Virginia Tech uses extensive testing to rate football helmets

The idea behind the influential Virginia Tech football helmet ratings was born in 2009, said Stefan Duma.

A biomedical engineering professor, Duma said he began testing how the brain performs during different impacts with sensors in the helmets of Virginia Tech football players in 2003. The team’s equipment manager who was in charge of buying the team new helmets called Duma in 2009 to see which model he should buy.

Duma researched the topic and discovered there was no independently funded testing, only recommendations from the football helmet manufacturers themselves.

Duma sought to change that.

Using the data he had acquired from the helmet sensors, Duma spent the next two years devising a test to determine how well helmets reduce head acceleration within the helmet during an impact.

Virginia Tech tests helmets by dropping them 120 times from predetermined heights to simulate the different forces of impacts that its research says a football player would expect to experience during a season.

“The more acceleration you put into somebody’s head, the more you deform the brain and the more likely you’re going to have a brain injury,” Duma said. “So if we can bring brain acceleration down we can reduce the brain loading and we can reduce the risk.”

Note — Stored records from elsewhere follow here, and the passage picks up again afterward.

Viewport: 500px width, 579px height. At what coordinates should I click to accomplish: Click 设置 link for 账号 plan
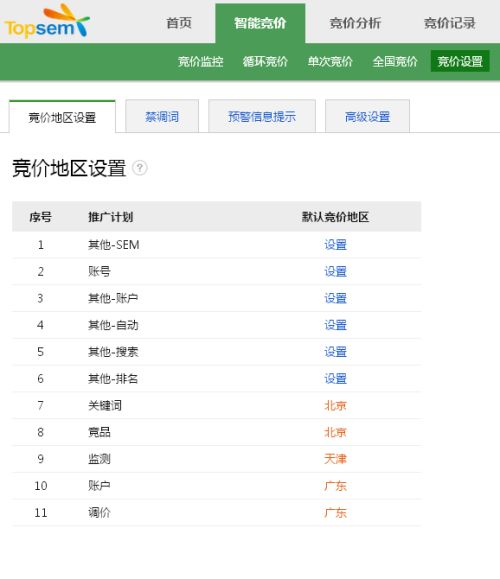(335, 271)
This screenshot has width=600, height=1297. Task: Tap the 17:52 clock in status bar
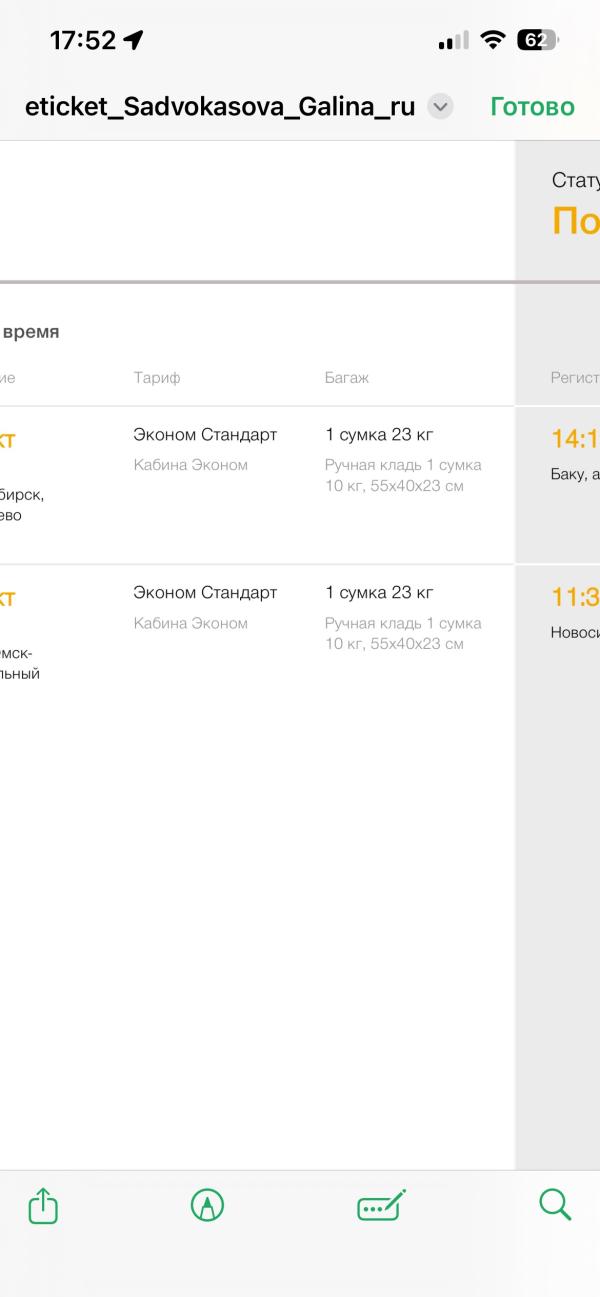pyautogui.click(x=83, y=40)
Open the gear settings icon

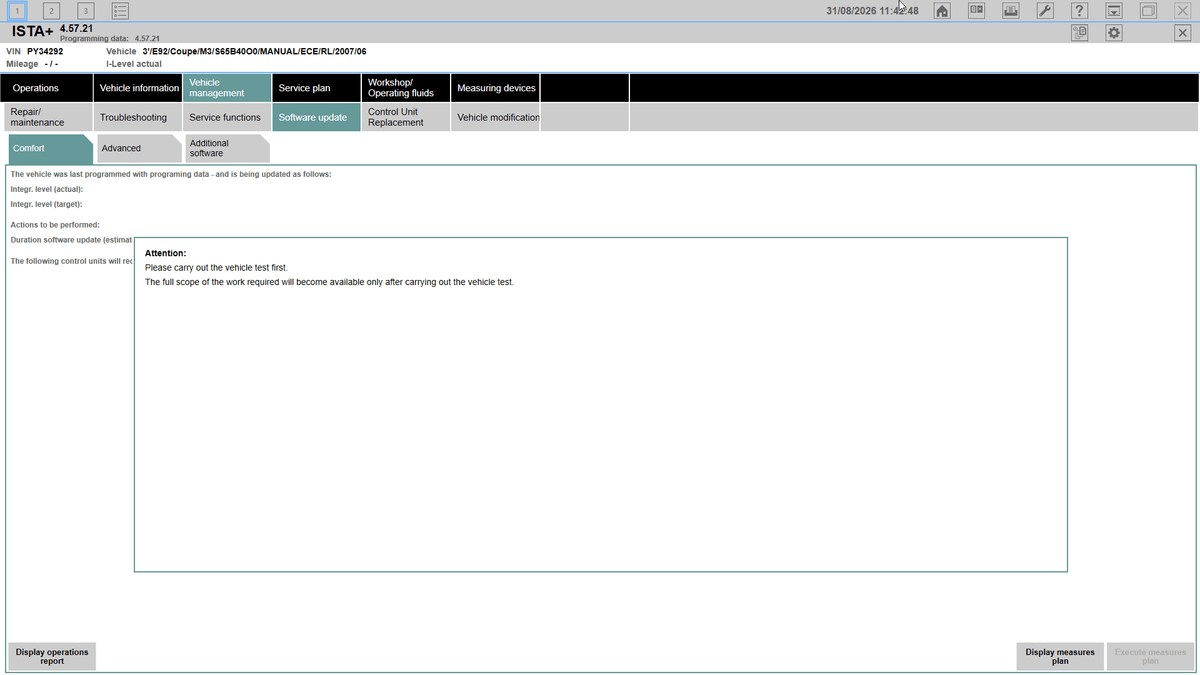coord(1114,33)
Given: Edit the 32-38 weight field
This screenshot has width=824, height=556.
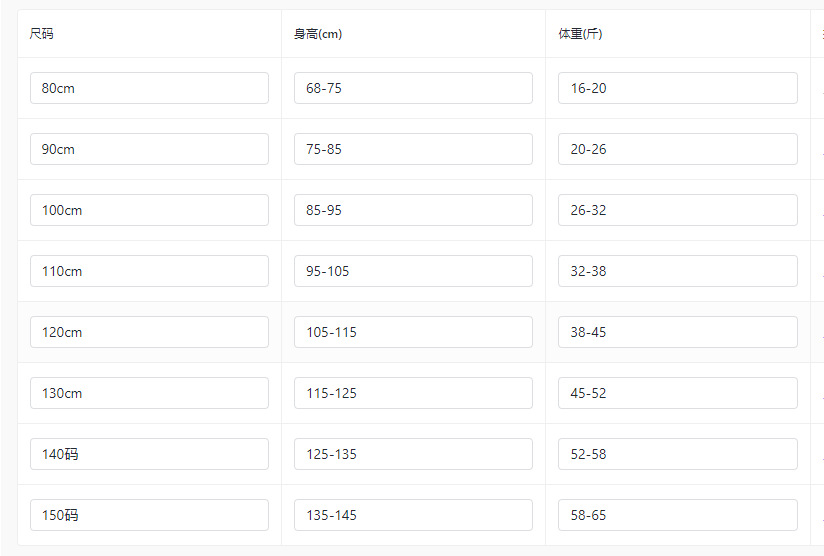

When Virginia Tech released its first set of rankings in 2011, it was met with criticism by the helmet manufacturers, the national group that sets the standards for helmet manufacturers and some brain experts who said the ratings oversimplify the complicated science behind concussions.

Schutt CEO Robert Erb, who lives in Manhasset, says the Virginia Tech rating system encourages helmet makers to produce five-star helmets that are bigger than older models, which theoretically make them larger targets for impacts and could also lead to more neck injuries.

“Their answer to most of this is it’s better than nothing, but I’m not quite sure it’s true,” Erb said. “Obviously the greater offset a helmet has — that’s the distance from a skull to the exterior of the shell — the more energy can be managed. But that doesn’t necessarily translate into a better protective device.”

Virginia Tech publishes its helmet ratings on its website and used to update it once a year. But Duma said manufacturers began producing new helmets at such a quick rate that now he updates the ratings whenever they test a new helmet.

Virginia Tech says funding for the rating system comes from grants from the Department of Transportation, the Lewis Family Foundation, Toyota Motor Corp. and Virginia Tech’s Institute of Critical Technology and Applied Science and its Biomedical Engineering and Mechanics Department.

“We have no financial ties to any manufacturer,” Duma said.

Duma said it also is important to buy test helmets independently, so much so that he avoids buying them at the closest sporting goods store because “every company has Blacksburg, Virginia, marked on their map … You want to make sure you don’t get a doctored helmet.” So he set up “a friends and family network around the country” that purchases new helmets for him.

Virginia Tech also has begun testing helmets in other sports. It released hockey helmet ratings in March, and Duma plans to do the same with baseball, softball, lacrosse, bicycle and youth football helmets over the next 10 years.